İlçe Başkanı Çakır, “Bağımsızlık ve demokrasi yolunda emperyalizm, faşizm ve gericiliğe karşı omuz omuza savaş verirken emperyalizm ve onun işbirlikçi siyasal erki tarafından idam edilen Deniz Gezmiş, Hüseyin İnan, Yusuf Aslan’ı idamlarının 52. yılında saygı, sevgi ve özlemle anıyorum.” dedi.
İlçe Başkanı Çakır, Deniz’leri andığı mesajında şu ifadelere yer verdi: “Deniz Gezmiş, Yusuf Aslan ve Hüseyin İnan’ın 6 Mayıs 1972’de Ankara Cebeci Cezaevi avlusunda idam edilmelerinin üzerinden 52 yıl geçti.
Anti-emperyalist, yurtsever, devrimci tutumlarından son nefeslerine kadar asla ödün vermeyen ve dimdik karşıladıkları ölümleriyle bile sonraki kuşaklara örnek olan Deniz Gezmiş ve arkadaşlarının 12 Mart faşizminin karanlık, puslu ortamında, haksız yere idam edilmeleri, toplumsal belleğimizde silinmesi olanaksız derin izler bırakmıştır.
Oysa 52 yıl sonra bugün geriye baktığımızda, Deniz Gezmiş ve arkadaşlarının idam edilmeyi gerektirecek hiçbir suç işlemediklerini gayet açık ve duru biçimde görebiliyoruz.
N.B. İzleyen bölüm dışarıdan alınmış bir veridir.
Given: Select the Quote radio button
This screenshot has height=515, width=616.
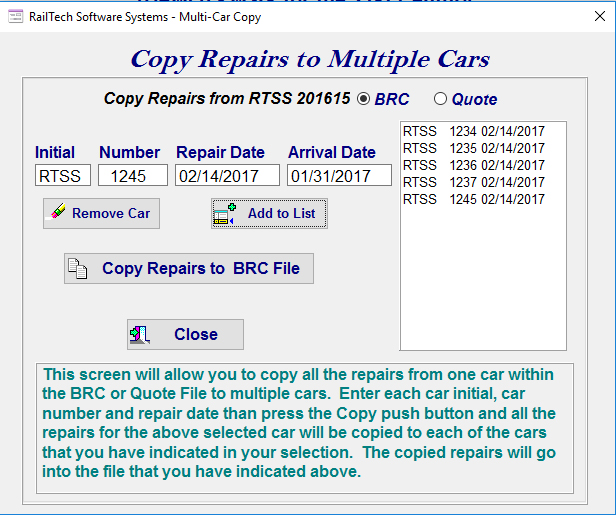Looking at the screenshot, I should click(440, 99).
Deniz Gezmiş ve arkadaşlarının anti-emperyalist mücadelelerinin, ulusal bağımsızlığı ve halkların kardeşliğini esas alan devrimci eylemlerinin esin kaynağının, doğrudan Atatürk’ün kendisi, Atatürk ve arkadaşlarının ulusal bağımsızlık mücadelesi ve nihayet Atatürk’ün Cumhuriyet’i gençliğe emanet eden vasiyeti olduğunu biliyoruz. Deniz Gezmiş ve arkadaşlarının idamı, Atatürk’ün Cumhuriyet’i ve Cumhuriyet’in geleceğini koruma görevini gençliğe bırakan vasiyetine gençliğin sahip çıkmasını engellemek için yürütülen dış güç etkili, destekli bir girişimin önemli bir parçasıydı.
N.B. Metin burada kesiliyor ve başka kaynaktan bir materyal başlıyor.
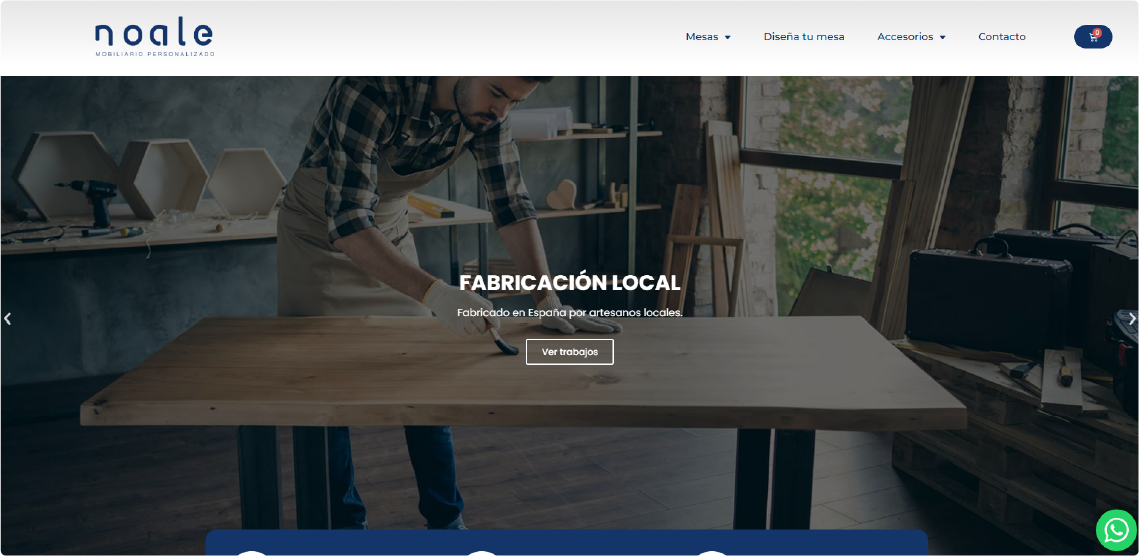The image size is (1139, 556).
Task: Click the red cart count badge
Action: tap(1097, 32)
Ülkemizin bugünkü haline bakınca, ne kadar haklı olduklarını bir kez daha anlıyoruz. Gerçek vatanseverlerin, düzene ve sömürülmeye karşı duran bu yürekli insanların asılması arkasından gelenlere ibret ve korku vermeyi amaçlamıştır. İnsan yaşamı üzerinde ‘üç bizden, üç onlardan’ hesabı yapan zihniyete rağmen ‘üç fidan’ ölümsüzleşmiştir ve devrimci ruhları yaşamaya devam etmektedir.
Deniz Gezmiş ve arkadaşlarının idam sehpasına gönderilmelerinden 52 yıl sonra bugün, emperyalizm Türkiye’yi yeniden kuşatmıştır. Bugün her açıdan bağımlı bir ülkeyiz. 22 yıllık AKP iktidarında Türkiye, kendi başına bağımsız karar alma, hareket etme, üretme yeteneğini yitirmiş, tam anlamıyla emperyalizmin yörüngesine girmiştir.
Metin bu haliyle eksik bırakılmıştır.